— DATA TO EXAMINE —
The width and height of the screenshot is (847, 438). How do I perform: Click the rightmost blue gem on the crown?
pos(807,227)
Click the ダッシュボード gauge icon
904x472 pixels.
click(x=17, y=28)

— TASK —
Without any change, reproduce the data in full.

— WRITTEN ANSWER —
The width and height of the screenshot is (847, 438). How do I perform: Click the rightmost blue gem on the crown?
pos(807,227)
Click the ダッシュボード gauge icon
904x472 pixels.
click(x=17, y=28)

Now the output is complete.